En perdant Liou-Koun-Yi, vice-roi du Nankin, la Chine a fait une perte plus grande que celle, pourtant si sensible, de Li-Hung-Chang. Ce dernier était un vieillard : on pouvait en escompter encore quelques années de bons conseils — et certes c’est quelque chose ; — mais il avait passé l’âge des actes décisifs. Le vice-roi du Nankin, au contraire, était en possession de ses pleines facultés et on pensait généralement qu’il serait appelé à en faire bientôt usage. Soldat de valeur, il s’était révélé un homme d’État énergique et perspicace en refusant d’obéir aux injonctions xénophobes de la vieille impératrice ; il avait contribué, plus que tout autre, à sauver les établissements européens de la vallée du Yang-Tsé pendant les troubles d’il y a deux ans, et dernièrement il s’était déclaré en faveur de la suppression du likin, ces douanes intérieures qui entravent en Chine tout développement économique et forment un obstacle infranchissable à l’amélioration des échanges commerciaux. Tant d’actes de sagesse semblaient désigner Liou-Koun-Yi pour présider à l’évolution qui, en ouvrant largement la Chine aux influences occidentales, lui procurera — s’il en est temps encore — le seul moyen de se relever partiellement. On n’aperçoit dans les rangs du haut mandarinat aucune personnalité susceptible de remplir un pareil rôle.
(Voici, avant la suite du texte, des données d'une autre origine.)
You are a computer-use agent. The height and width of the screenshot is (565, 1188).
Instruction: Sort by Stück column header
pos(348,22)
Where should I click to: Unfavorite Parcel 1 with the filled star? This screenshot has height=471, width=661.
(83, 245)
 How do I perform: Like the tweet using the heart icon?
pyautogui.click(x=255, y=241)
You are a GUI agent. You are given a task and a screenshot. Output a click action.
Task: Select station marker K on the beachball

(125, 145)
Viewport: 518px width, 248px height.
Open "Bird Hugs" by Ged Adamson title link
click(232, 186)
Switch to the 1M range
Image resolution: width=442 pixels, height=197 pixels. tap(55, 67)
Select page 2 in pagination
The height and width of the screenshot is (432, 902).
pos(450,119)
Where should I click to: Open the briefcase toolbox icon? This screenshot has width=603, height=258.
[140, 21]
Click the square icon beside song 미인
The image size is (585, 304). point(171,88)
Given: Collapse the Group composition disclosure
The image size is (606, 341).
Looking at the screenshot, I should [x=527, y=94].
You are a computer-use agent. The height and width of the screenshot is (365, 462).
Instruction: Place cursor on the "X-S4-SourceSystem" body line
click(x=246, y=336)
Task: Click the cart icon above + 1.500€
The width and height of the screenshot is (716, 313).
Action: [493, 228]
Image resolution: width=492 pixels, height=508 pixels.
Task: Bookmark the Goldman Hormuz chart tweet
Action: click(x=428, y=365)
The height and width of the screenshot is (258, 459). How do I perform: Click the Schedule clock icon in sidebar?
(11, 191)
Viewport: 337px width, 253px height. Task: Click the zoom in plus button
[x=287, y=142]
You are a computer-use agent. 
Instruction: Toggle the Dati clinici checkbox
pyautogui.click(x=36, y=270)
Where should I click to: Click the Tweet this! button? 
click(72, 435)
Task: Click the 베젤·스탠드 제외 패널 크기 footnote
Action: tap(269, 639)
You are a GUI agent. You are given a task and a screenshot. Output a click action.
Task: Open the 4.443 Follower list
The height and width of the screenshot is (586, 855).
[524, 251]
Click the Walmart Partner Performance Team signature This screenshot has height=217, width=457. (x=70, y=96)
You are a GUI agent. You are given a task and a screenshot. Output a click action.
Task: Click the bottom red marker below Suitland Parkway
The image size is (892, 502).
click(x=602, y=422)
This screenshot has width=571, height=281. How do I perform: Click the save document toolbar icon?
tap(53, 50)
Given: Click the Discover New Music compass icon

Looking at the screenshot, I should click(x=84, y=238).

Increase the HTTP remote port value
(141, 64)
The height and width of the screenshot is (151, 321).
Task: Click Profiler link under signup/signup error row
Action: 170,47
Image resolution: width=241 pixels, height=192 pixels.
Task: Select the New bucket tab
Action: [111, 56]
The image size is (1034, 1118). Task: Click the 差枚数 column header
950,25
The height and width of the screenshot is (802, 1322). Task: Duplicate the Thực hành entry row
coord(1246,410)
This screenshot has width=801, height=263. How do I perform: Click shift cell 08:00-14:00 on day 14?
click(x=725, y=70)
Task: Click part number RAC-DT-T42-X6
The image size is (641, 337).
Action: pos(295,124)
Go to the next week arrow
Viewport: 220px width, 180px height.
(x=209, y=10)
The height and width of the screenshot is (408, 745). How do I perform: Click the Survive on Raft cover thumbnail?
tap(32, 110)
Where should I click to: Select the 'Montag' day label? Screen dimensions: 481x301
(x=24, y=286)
Au Japon, il n’est bruit que d’un nouveau projet d’accroissement de la flotte et comme les Japonais n’ont point de journaliste à qui confier les destinées de leur marine, il est probable que, quelque jour, le projet deviendra loi. On ferait un emprunt qui procurerait les moyens de mettre sur chantier quatre cuirassés, six croiseurs de première classe et plusieurs autres navires ; l’augmentation totale serait de 120.000 tonnes et la dépense de vingt millions de yens. La plupart des nouveaux bâtiments seraient construits en Angleterre, ce qui n’a rien d’étonnant ; mais le fait qu’à cette occasion la légation Japonaise à Londres serait élevée au rang d’ambassade, indique que les armements du Mikado sont concertés entre son gouvernement et celui d’Édouard vii. Il fallait s’y attendre et bien naïfs sont ceux qui ont vu, d’un œil calme, se conclure une alliance si grosse de périls pour le Tonkin, l’Indo-Chine et la France.